The History of Rhyddings Park
Rhyddings Park is a recreational area located in central Oswaldtwistle, now home to lovely walks, two fantastic parks, a sports pitch, a coach house, and an amazing community. The park is also home to the brilliant group, Friends of Rhyddings Park. FoRP are a community of local people and volunteers, working together to “enhance the park, represent the community on all park matters and raise funds to put on events and activities in the park whilst promoting and supporting the well being of the community of Oswaldtwistle”.
Not only this, but Rhyddings Park holds a rather interesting history.
Originally, the grounds of Rhyddings Park belonged to a local mill-owning family, however, in 1853, a local textile manufacturer named Robert Wilson took ownership. Watson possessed Stone Bridge Mill, and later came to own Rhyddings Mill, of which his new house came to face. The residential building was rebuilt in the style of an early Victorian country house, inspired by Pugin, and set in landscaped grounds; it was described as a mansion, containing dining rooms, drawing rooms, breakfast rooms, a library, nine bedrooms, servants rooms and much more. A range of other buildings accompanied the mansion, consisting of a conservatory, a stable block, wash house, cottages, a laundry, vinery and greenhouses.
Watson was responsible for the development of housing within the area of the park to provide accommodation for his workforce, hence had a strong influence on the area around the park.

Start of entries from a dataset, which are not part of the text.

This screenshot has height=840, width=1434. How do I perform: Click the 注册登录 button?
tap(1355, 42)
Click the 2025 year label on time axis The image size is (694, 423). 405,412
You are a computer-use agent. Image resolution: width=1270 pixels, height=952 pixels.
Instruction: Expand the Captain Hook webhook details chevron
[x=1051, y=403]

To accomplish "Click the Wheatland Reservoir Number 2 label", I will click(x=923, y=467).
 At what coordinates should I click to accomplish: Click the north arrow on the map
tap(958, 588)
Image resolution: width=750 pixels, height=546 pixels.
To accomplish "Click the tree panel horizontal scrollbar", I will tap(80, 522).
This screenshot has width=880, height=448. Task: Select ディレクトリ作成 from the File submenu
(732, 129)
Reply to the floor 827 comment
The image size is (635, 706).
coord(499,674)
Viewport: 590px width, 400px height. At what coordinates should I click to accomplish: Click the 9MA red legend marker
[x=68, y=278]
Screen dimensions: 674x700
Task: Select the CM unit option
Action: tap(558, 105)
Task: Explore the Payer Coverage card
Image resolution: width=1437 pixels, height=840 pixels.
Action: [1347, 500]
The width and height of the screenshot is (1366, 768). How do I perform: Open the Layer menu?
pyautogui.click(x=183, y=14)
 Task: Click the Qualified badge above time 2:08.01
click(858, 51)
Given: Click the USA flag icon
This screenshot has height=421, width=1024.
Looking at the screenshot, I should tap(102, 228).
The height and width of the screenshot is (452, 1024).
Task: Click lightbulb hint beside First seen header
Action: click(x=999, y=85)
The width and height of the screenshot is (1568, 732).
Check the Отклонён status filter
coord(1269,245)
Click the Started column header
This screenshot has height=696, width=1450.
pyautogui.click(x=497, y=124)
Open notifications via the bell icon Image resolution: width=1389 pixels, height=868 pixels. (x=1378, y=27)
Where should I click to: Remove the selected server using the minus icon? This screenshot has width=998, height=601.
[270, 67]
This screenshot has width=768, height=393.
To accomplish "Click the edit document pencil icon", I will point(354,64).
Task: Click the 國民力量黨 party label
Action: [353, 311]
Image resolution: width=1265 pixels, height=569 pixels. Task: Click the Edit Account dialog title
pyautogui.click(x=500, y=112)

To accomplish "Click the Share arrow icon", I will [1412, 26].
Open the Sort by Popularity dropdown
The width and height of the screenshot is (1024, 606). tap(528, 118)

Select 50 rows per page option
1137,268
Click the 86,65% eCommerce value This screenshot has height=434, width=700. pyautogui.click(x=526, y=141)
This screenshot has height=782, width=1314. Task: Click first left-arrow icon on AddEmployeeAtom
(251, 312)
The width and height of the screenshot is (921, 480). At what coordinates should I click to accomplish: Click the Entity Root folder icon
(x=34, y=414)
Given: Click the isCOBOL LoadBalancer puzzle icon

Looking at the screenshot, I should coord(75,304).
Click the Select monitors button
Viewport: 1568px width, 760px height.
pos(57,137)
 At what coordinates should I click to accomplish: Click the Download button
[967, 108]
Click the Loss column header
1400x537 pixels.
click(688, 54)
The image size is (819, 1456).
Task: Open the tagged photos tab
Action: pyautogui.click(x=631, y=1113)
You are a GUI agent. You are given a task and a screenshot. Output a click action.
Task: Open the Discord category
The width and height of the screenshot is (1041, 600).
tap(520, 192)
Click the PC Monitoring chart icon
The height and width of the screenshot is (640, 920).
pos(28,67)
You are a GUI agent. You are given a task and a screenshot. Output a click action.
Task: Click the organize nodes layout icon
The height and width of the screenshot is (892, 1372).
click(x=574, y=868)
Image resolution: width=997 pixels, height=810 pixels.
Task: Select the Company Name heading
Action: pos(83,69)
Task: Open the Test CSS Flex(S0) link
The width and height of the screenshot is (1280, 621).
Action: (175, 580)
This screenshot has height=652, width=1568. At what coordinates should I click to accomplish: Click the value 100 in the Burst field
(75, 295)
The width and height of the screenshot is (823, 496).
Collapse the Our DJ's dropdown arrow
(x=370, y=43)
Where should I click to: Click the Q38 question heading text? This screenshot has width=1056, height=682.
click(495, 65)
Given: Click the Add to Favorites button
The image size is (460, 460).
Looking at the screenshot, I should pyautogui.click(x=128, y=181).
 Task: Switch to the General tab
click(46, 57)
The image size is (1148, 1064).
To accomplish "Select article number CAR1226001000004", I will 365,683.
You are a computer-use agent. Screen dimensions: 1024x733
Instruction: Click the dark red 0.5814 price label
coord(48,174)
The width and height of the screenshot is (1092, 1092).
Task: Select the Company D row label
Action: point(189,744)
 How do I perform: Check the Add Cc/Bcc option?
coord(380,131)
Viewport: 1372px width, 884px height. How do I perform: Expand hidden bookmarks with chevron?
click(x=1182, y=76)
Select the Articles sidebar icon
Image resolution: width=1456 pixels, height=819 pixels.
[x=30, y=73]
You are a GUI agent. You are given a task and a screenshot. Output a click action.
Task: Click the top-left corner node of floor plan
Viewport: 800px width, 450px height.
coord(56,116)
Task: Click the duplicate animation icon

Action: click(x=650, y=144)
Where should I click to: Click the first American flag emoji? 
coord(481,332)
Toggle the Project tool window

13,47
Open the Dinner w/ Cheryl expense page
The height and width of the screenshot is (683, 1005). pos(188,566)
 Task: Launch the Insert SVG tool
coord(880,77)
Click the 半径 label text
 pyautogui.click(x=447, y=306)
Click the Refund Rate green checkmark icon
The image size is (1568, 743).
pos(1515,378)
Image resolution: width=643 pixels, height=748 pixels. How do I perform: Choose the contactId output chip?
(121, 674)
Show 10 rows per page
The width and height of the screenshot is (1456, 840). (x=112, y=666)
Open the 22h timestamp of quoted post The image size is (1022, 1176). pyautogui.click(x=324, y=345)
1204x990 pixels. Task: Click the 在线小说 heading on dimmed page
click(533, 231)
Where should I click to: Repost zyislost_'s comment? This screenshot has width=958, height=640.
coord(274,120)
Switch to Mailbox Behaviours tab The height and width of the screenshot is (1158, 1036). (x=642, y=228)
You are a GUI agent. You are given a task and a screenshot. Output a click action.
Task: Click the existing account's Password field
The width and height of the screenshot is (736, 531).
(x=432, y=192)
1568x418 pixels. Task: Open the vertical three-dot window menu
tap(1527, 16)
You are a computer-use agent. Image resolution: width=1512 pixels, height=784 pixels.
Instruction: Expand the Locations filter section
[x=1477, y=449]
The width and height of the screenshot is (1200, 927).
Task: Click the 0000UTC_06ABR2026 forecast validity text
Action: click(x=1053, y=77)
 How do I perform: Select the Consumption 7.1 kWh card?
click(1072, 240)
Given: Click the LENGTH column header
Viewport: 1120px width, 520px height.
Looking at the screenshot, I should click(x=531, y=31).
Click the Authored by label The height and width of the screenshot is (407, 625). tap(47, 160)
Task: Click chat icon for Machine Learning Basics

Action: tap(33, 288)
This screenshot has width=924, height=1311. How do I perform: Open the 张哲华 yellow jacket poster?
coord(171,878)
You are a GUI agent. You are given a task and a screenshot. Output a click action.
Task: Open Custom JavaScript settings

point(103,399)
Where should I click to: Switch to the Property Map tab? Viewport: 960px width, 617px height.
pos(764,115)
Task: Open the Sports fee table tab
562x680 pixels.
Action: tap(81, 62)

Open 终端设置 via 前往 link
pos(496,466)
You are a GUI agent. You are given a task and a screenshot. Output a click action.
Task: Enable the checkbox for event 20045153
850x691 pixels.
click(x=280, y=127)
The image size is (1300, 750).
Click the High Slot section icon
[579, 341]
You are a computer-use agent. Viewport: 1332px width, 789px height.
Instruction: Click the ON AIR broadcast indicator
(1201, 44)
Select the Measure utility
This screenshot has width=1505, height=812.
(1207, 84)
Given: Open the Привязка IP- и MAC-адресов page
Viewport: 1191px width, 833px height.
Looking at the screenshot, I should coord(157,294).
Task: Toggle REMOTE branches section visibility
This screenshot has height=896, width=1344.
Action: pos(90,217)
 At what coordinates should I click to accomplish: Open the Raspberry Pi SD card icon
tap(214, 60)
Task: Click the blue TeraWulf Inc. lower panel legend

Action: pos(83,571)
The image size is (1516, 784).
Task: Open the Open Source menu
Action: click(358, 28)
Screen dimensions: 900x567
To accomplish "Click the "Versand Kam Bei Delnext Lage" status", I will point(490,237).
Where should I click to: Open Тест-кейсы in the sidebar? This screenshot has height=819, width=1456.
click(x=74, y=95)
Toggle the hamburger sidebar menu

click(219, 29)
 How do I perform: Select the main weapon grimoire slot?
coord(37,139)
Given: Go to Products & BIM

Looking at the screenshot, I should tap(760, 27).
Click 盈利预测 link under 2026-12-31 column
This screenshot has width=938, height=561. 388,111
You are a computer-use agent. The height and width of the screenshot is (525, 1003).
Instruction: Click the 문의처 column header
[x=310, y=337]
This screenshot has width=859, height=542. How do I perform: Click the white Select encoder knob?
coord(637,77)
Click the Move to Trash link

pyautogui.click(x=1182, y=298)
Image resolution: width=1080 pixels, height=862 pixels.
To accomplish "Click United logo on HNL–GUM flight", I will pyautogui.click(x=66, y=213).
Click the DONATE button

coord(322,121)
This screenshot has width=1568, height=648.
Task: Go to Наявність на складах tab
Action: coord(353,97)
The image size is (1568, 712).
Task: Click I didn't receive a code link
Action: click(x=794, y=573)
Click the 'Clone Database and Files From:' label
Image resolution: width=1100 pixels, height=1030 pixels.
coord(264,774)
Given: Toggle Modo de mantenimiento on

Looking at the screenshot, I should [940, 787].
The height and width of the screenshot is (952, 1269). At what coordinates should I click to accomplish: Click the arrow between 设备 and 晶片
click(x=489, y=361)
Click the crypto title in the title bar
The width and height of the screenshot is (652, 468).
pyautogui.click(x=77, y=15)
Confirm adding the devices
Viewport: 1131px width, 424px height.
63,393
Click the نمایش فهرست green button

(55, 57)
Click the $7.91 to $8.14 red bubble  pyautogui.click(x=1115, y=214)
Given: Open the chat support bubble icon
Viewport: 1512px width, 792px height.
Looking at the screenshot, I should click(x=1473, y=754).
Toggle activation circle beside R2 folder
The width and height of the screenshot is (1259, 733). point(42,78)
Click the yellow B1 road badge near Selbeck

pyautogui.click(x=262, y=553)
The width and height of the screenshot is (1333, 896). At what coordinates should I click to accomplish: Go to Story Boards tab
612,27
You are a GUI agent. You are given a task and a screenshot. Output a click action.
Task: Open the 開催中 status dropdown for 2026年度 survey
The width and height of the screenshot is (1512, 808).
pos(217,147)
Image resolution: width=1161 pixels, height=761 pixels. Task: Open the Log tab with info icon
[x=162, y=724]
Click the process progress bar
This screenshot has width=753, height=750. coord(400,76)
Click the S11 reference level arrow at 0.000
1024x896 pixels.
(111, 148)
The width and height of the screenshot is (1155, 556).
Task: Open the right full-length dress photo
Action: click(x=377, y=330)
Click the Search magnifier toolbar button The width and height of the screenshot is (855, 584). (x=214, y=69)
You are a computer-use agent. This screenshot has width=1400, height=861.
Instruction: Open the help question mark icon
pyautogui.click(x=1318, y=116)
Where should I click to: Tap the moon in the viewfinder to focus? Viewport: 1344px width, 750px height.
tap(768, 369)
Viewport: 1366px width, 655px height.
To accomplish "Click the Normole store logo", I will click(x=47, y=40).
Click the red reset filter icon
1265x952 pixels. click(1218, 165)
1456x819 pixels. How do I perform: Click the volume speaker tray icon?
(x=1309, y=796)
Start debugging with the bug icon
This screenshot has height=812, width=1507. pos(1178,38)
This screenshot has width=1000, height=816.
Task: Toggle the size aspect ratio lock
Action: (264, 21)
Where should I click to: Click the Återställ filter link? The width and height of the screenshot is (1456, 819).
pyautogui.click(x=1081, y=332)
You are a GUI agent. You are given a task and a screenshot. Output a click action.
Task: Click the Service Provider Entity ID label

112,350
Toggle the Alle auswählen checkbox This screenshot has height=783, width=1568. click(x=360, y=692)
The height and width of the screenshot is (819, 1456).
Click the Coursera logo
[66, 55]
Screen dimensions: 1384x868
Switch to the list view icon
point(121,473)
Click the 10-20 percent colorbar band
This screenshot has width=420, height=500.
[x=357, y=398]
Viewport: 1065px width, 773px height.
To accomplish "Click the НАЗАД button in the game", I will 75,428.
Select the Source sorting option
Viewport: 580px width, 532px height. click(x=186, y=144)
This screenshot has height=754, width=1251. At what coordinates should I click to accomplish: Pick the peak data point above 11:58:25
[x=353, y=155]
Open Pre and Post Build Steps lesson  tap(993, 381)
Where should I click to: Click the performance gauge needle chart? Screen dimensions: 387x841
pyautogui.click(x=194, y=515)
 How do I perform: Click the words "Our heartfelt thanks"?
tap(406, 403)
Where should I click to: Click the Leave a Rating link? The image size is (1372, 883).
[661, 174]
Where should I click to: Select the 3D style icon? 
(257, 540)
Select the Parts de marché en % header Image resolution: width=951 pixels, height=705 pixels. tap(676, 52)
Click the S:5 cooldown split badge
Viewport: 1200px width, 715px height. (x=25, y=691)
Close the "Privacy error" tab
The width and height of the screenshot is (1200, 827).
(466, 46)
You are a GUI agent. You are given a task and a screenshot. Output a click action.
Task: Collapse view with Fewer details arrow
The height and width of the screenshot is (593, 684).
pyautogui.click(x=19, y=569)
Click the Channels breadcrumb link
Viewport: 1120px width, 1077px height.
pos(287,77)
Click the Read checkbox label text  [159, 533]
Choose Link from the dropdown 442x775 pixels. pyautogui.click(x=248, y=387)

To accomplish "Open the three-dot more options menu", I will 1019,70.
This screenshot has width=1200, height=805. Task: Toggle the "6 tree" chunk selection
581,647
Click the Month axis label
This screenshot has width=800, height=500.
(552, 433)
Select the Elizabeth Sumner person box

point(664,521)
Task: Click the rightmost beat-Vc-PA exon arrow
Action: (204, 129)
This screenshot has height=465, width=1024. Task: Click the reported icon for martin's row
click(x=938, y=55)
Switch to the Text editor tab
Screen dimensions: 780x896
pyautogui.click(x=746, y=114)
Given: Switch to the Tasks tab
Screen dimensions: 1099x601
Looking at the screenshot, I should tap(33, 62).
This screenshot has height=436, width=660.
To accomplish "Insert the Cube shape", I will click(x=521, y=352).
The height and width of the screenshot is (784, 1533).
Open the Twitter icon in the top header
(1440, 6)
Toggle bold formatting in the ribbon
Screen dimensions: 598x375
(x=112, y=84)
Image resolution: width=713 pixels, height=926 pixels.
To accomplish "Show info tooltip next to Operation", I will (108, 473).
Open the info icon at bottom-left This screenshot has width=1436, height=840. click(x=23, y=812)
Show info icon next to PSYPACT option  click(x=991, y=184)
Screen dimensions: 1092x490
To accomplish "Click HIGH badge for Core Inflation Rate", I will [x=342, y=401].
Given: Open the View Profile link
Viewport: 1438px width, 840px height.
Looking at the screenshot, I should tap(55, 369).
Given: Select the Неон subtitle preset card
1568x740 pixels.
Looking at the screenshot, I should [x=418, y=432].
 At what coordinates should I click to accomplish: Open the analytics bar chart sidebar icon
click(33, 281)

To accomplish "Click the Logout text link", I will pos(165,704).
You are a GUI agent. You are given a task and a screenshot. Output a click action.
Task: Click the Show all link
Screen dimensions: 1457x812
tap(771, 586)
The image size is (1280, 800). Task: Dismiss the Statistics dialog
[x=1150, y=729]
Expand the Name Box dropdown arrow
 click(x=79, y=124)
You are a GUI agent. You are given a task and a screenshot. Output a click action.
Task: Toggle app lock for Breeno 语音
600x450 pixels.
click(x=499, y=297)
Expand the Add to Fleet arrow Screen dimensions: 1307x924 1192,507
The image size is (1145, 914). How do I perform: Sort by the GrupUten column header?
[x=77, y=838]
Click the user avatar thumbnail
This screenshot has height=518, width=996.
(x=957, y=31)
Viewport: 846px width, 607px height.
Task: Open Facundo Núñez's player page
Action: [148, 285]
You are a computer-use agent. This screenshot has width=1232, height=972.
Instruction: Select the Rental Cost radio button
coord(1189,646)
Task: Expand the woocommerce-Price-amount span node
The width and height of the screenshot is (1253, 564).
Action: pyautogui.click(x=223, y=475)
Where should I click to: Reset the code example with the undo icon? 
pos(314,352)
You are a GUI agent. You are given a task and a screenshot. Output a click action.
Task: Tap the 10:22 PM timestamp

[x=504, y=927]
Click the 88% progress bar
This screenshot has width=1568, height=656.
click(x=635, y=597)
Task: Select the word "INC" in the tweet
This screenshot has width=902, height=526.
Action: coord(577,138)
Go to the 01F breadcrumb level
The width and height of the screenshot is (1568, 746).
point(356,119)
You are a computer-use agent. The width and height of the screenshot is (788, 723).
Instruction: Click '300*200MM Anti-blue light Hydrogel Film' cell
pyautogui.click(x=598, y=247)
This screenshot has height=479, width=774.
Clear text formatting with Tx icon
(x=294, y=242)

The mansion, also referred to as Rhyddings Hall, was used as a domestic residence, up until 1909, in which Oswaldtwistle Urban District Council took ownership, with the aim to provide a recreational facility for the public. Later on in the year, the grounds were reopened as a park. It housed many features over the years, including a children’s playground, added to the northern corner of the park in 1914, permanent tennis courts opened in 1925, and paths installed in 1931, and later a putting green. There was also a museum and art gallery, bandstand, aviary, children’s paddling pool, croquet lawn and areas of land used for growing foods during the war time. The building that was formerly Rhyddings Hall was constructed into a museum and art gallery, however, due to maintenance expenses becoming too costly in 1932, the building was demolished in 1938.
In June, 1967, the newly built bandstand in Rhyddings Park was officially opened on a Sunday, by Cllr John Stell, the then chairman of the Council. After opening, the community gathered to enjoy the music of the Haslingden Borough Band.
In January 2014, support from the Heritage Lottery Fund and the Big Lottery Fund provided initial funding for a project to restore Rhyddings Park. Development funding of £102,400 was secured by the local charity Newground Together, to progress plans for a £1.4million bid by Newground, the Friends of Rhyddings Park, Hyndburn BC and Lancashire CC.
Their mission was to restore the park, whilst maintaining the protection of its heritage and encouraging the local community to use the restored buildings, facilities and activities in and around the park. Work was completed to restore the coach house building, creating a community run cafe and garden. There is now a glasshouse structure and an area of raised plant beds, some plants of which are grown to be used in the cafe kitchen. The park grounds have also been improved, including enhancements and features to reflect the beauty of the Rhyddings Park.